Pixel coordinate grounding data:
= = = = = = =

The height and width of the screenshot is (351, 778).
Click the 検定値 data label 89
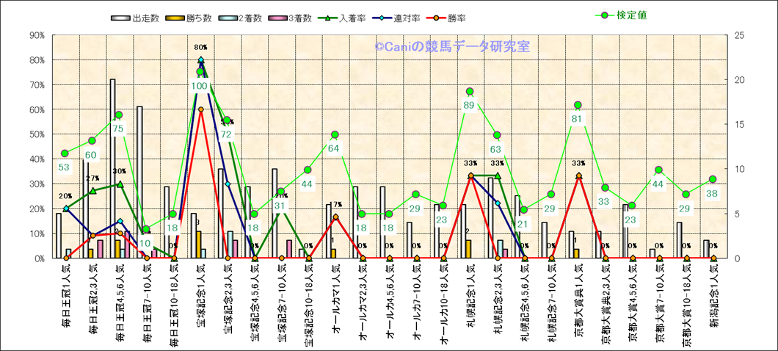pos(470,106)
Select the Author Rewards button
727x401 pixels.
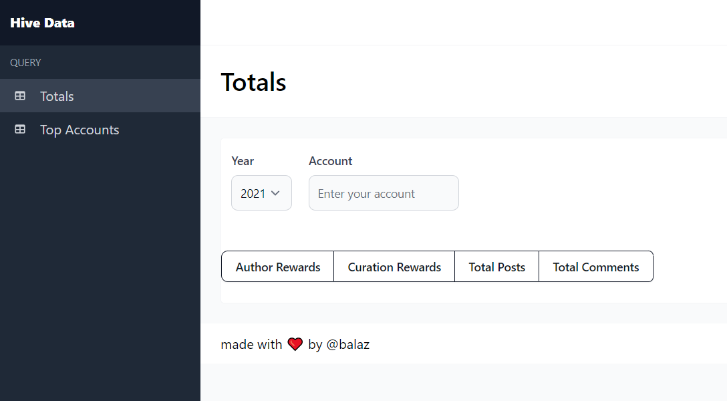(278, 267)
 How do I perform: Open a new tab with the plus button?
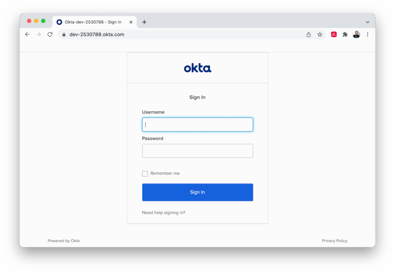pyautogui.click(x=144, y=22)
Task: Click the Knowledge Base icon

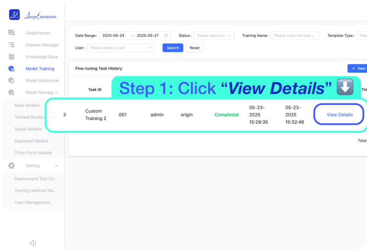Action: point(11,57)
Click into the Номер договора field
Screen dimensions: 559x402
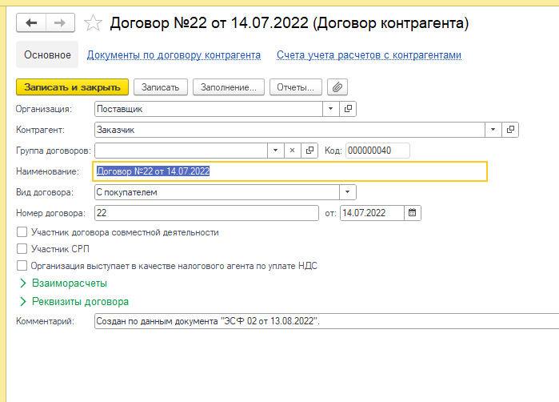coord(206,213)
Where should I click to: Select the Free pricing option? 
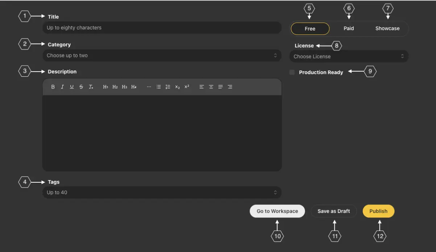click(310, 29)
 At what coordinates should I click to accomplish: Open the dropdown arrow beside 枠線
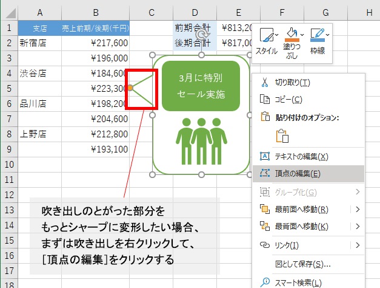click(328, 34)
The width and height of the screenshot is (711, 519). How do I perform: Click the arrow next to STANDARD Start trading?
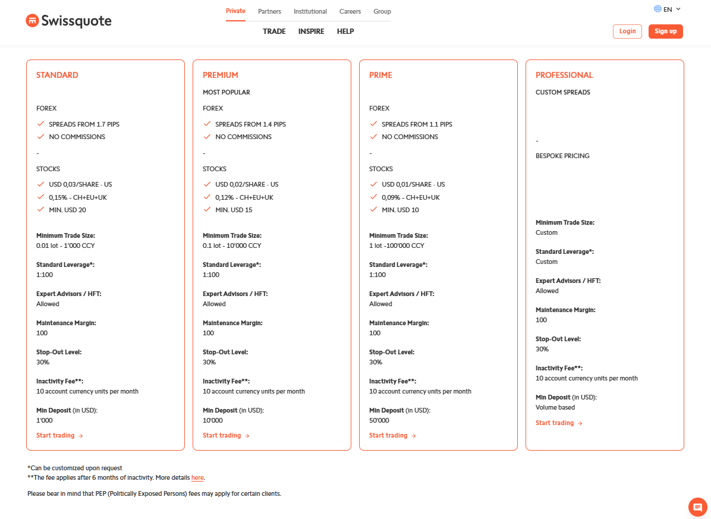81,435
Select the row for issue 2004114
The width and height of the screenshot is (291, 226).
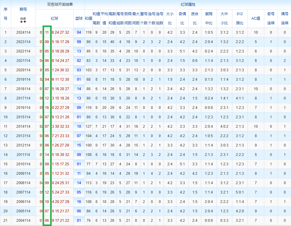click(23, 221)
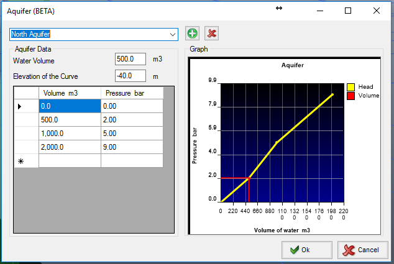
Task: Select the pressure cell showing 5.00
Action: (x=132, y=134)
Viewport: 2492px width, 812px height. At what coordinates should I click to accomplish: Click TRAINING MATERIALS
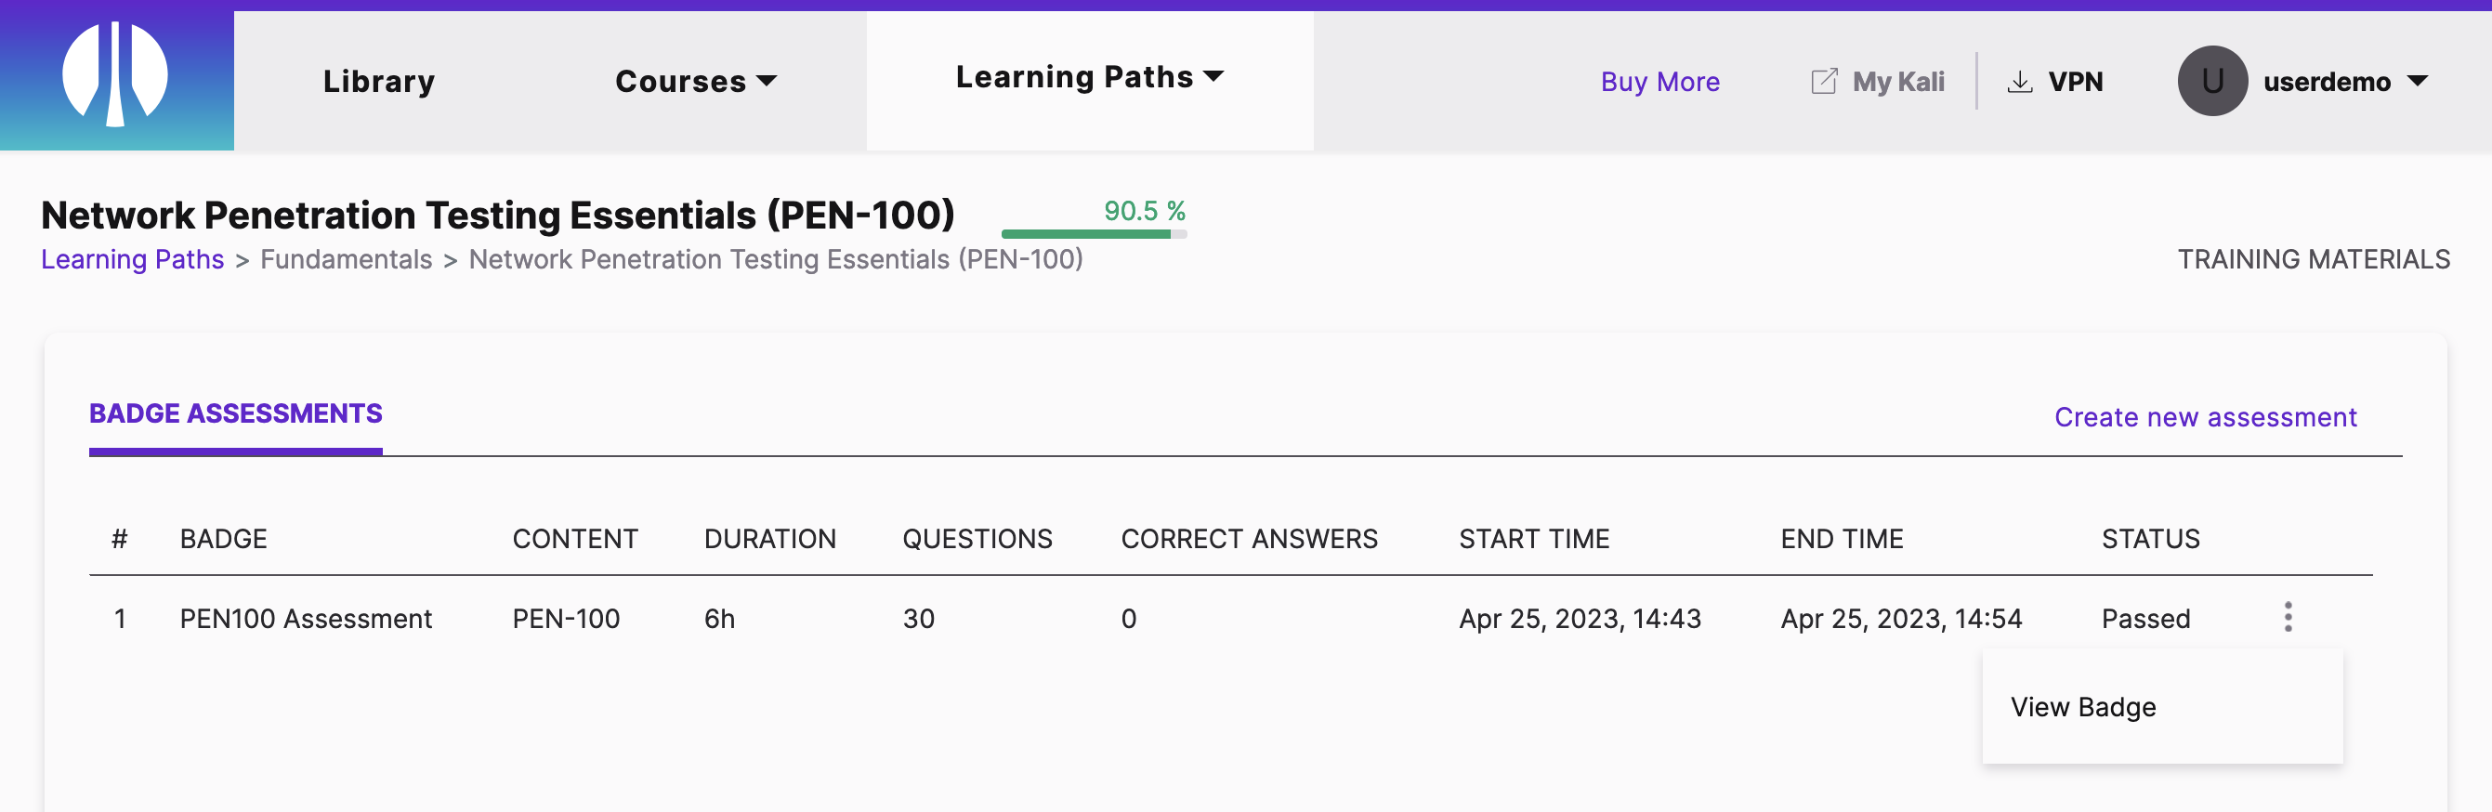tap(2315, 258)
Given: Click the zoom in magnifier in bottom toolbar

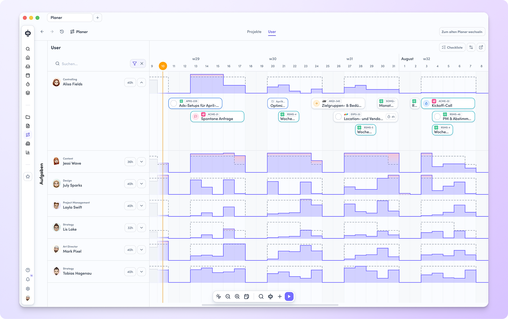Looking at the screenshot, I should pyautogui.click(x=237, y=296).
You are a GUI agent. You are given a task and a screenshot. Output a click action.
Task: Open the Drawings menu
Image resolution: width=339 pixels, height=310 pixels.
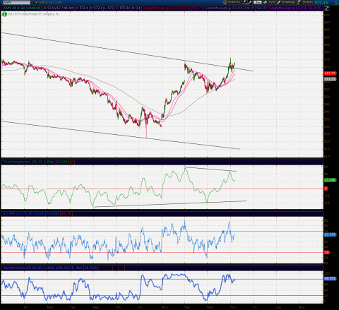(286, 2)
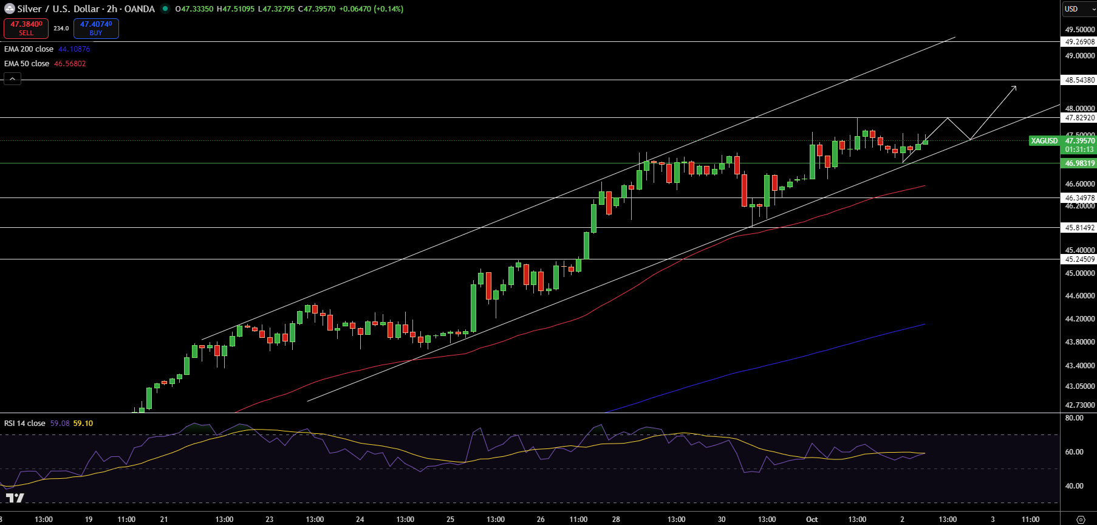Open chart settings hexagon gear icon

(1080, 520)
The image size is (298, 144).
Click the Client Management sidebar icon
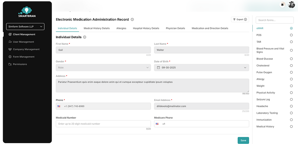[x=10, y=34]

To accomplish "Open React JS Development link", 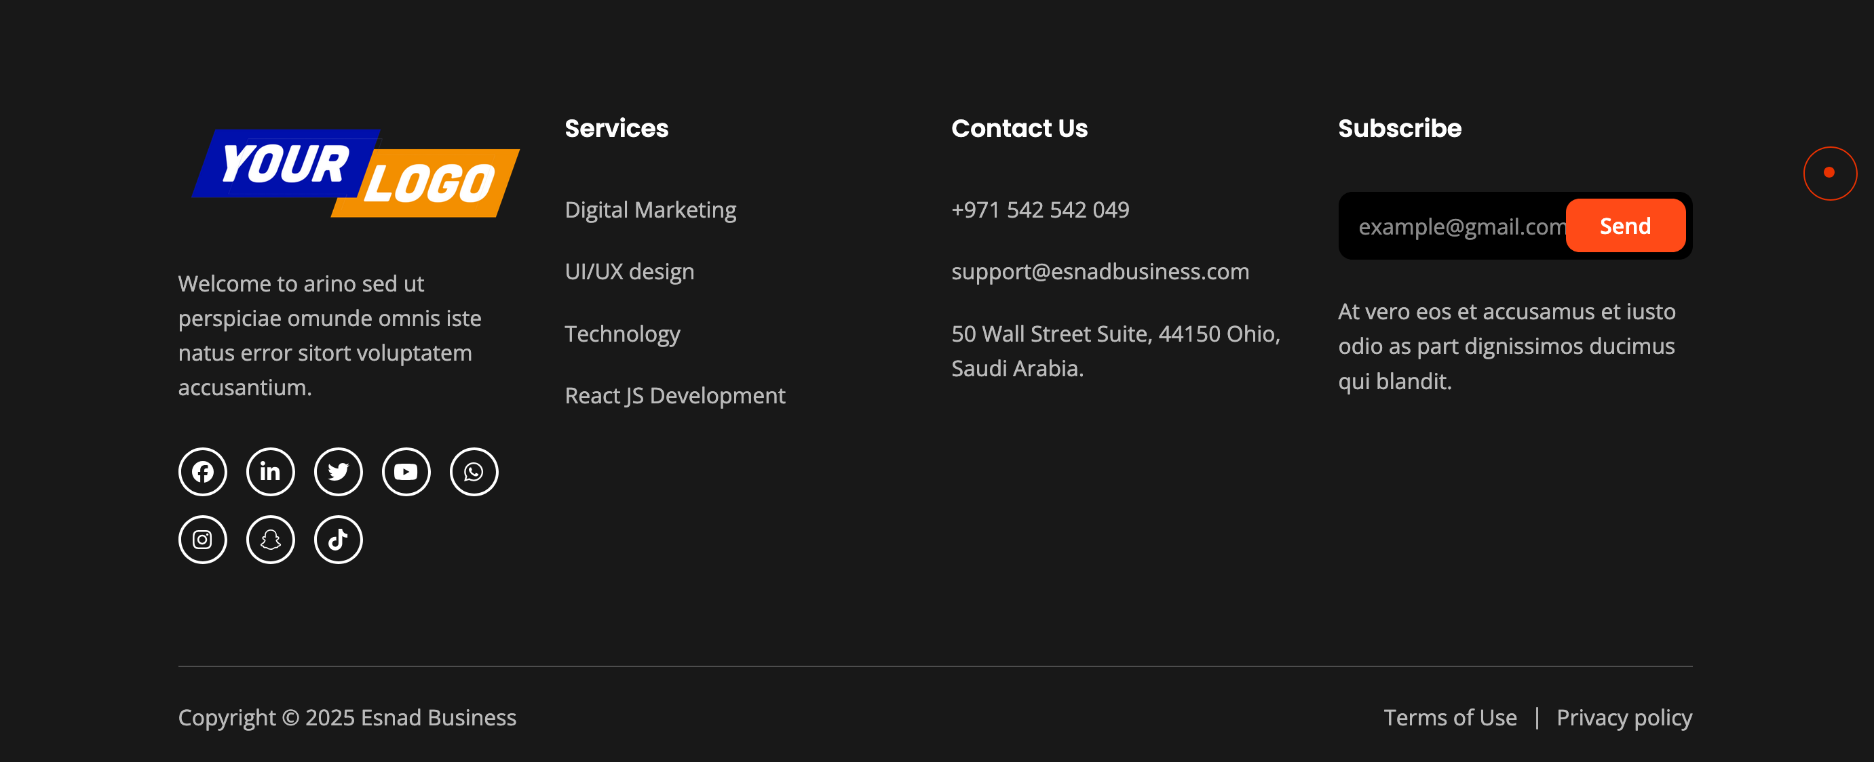I will point(674,396).
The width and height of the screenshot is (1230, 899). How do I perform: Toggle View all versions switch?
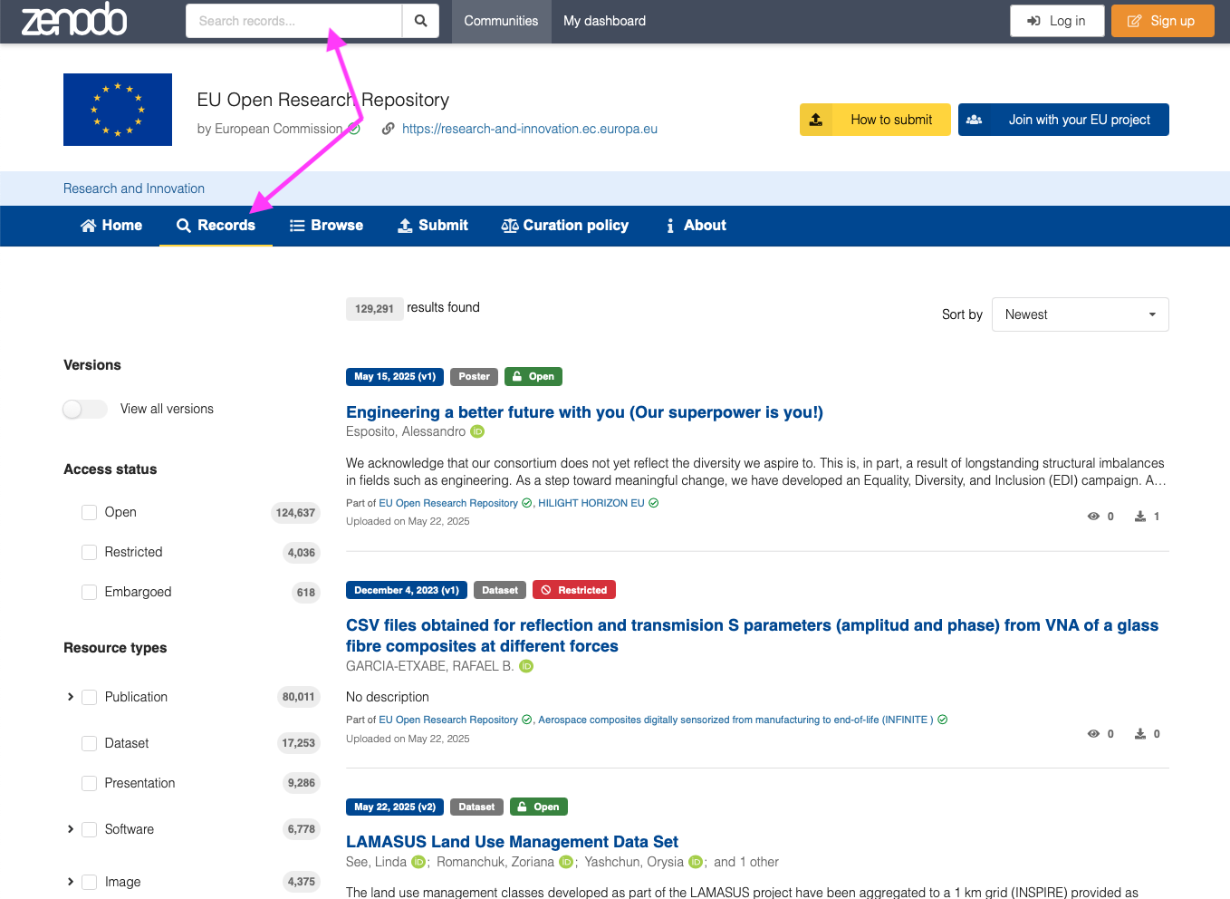[x=85, y=409]
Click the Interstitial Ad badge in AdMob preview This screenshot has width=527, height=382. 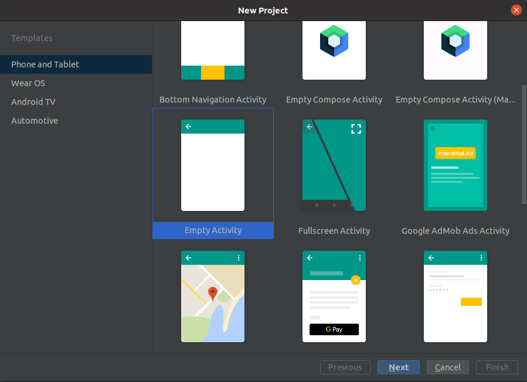tap(455, 153)
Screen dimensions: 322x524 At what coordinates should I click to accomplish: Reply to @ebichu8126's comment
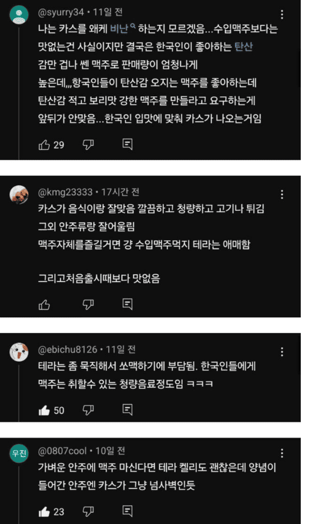point(128,409)
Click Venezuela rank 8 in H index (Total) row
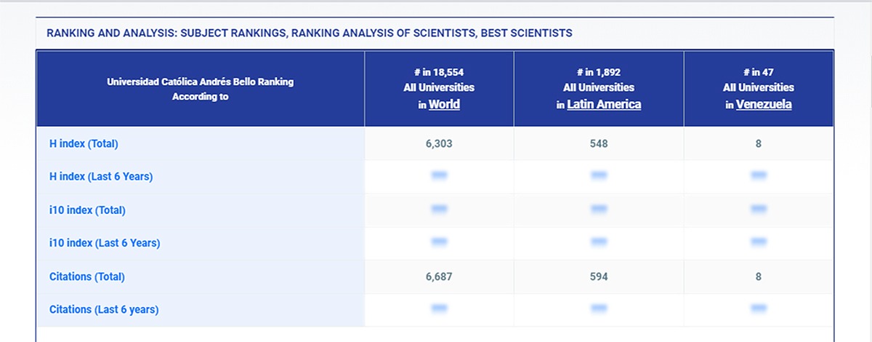Screen dimensions: 872x342 click(759, 144)
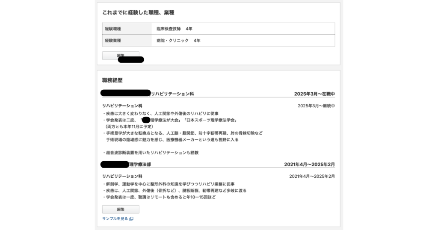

= = = = = = =

__Exercise instructions__
For this exercise, transcribe exactly the part of the records above that opens with the line containing "At what coordinates should I click to accomplish: Open" and closes with the one containing "Task: Open the Drawings menu". Pictures are not part of the copy.

__Answer for this exercise__
 At what coordinates should I click to accomplish: Open the dropdown arrow beside 枠線
click(328, 34)
The width and height of the screenshot is (711, 519). How do I perform: Click the arrow next to STANDARD Start trading?
81,435
Select the row for issue 2004114
The width and height of the screenshot is (291, 226).
click(23, 221)
Task: Select the pressure cell showing 5.00
Action: (x=132, y=134)
Viewport: 2492px width, 812px height. At what coordinates should I click to accomplish: Click TRAINING MATERIALS
tap(2315, 258)
Given: Click the zoom in magnifier in bottom toolbar

Looking at the screenshot, I should pyautogui.click(x=237, y=296).
You are a GUI agent. You are given a task and a screenshot. Output a click action.
Task: Open the Drawings menu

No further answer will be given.